L'arbitrato d'emergenza è uno strumento legale raramente utilizzato nel diritto del lavoro sudcoreano. Consente al governo di intervenire quando uno sciopero potrebbe causare gravi danni all'economia nazionale o al benessere pubblico. In questo caso, il potenziale impatto sulle linee di produzione della Samsung — e gli effetti a catena sui mercati dei semiconduttori e dell'elettronica di consumo — ha spinto le autorità ad agire prima che inizi qualsiasi interruzione del lavoro.
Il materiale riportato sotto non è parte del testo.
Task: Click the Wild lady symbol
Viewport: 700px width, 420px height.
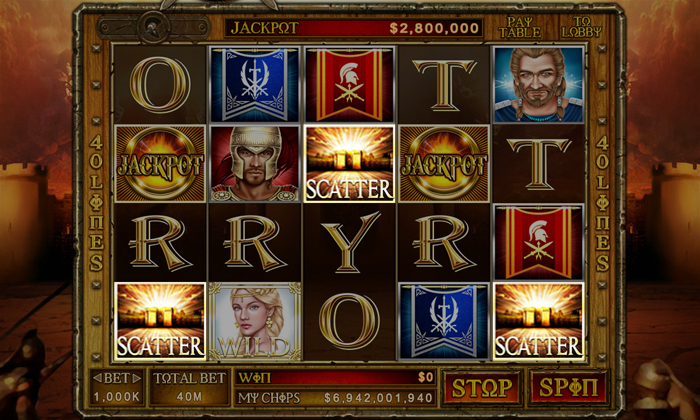Action: [x=255, y=321]
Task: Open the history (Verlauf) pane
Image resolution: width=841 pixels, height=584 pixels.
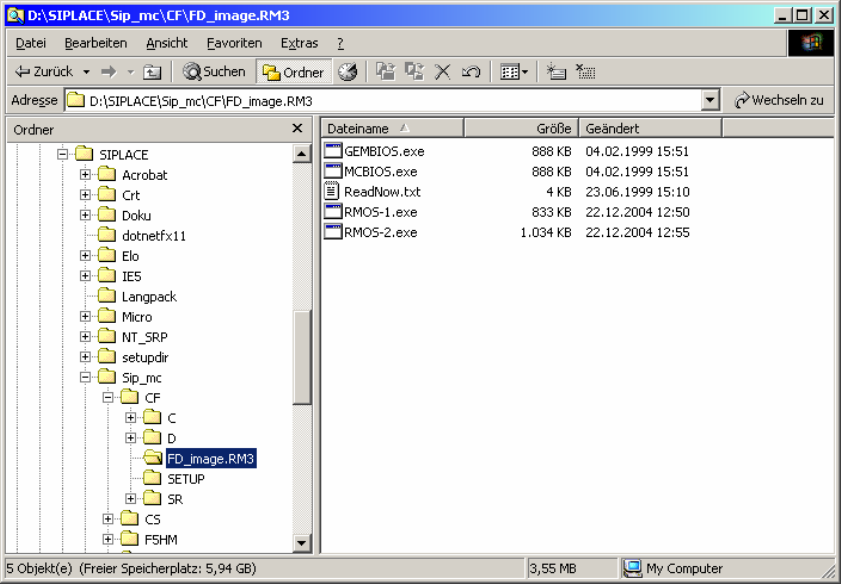Action: 347,72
Il Ministero del Lavoro e dell'Occupazione ha confermato di aver presentato la richiesta alla Commissione Nazionale per le Relazioni di Lavoro. Una decisione è attesa entro poche settimane. A entrambe le parti è stato ordinato di mantenere le normali operazioni fino a quando la commissione non si pronuncerà.

Il costo di uno sciopero

La cifra di 67 miliardi di dollari — circa il 4% del PIL sudcoreano — riflette il valore di beni e servizi che potrebbero andare persi se le fabbriche Samsung dovessero fermarsi anche solo per un breve periodo. Samsung è la più grande azienda del paese, e i suoi impianti di chip da soli rappresentano una parte significativa dell'offerta globale di semiconduttori. Uno sciopero bloccherebbe le linee di produzione che operano 24 ore su 24, colpendo qualsiasi cosa, dai chip di memoria all'assemblaggio di smartphone.

E questo non è solo un problema per la Corea del Sud. Le aziende tecnologiche di tutto il mondo fanno affidamento su Samsung per i componenti, e qualsiasi interruzione si ripercuoterebbe su catene di approvvigionamento già sotto stress.

Rischi per la catena di approvvigionamento globale

Samsung domina il mercato della DRAM e della memoria flash NAND — chip utilizzati in quasi tutti i computer, telefoni e data center. Uno sciopero potrebbe restringere l'offerta proprio mentre la domanda è in aumento, facendo salire i prezzi e ritardando i lanci di prodotti. Le case automobilistiche, che hanno lottato con la carenza di chip per due anni, potrebbero subire nuovi ritardi. Il momento è particolarmente sfavorevole per l'industria elettronica, che si sta preparando per la stagione delle festività.

Il governo sudcoreano è ben consapevole di questi rischi. Il paese si è posizionato come anello critico nella catena di approvvigionamento tecnologica globale, e qualsiasi interruzione minerebbe questo status. L'arbitrato d'emergenza è un modo per mantenere intatta quella catena mentre la controversia sindacale sottostante viene risolta.

Diritti dei lavoratori vs. stabilità economica

Il caso evidenzia una tensione con cui i governi di tutto il mondo si confrontano: come proteggere il diritto dei lavoratori di scioperare senza mettere in pericolo l'economia più ampia. I dipendenti di Samsung hanno chiesto salari più alti e migliori condizioni di lavoro, sostenendo che i profitti record dell'azienda dovrebbero essere condivisi più equamente. L'azienda afferma che la sua offerta attuale è competitiva e che uno sciopero danneggerebbe tutti.

Per ora, il processo di arbitrato deciderà la prossima mossa. Se la commissione si pronuncerà a favore del governo, lo sciopero sarà bloccato o rinviato. Se si schiererà con il sindacato, le fabbriche Samsung potrebbero fermarsi — e la domanda da 67 miliardi di dollari diventerebbe molto concreta.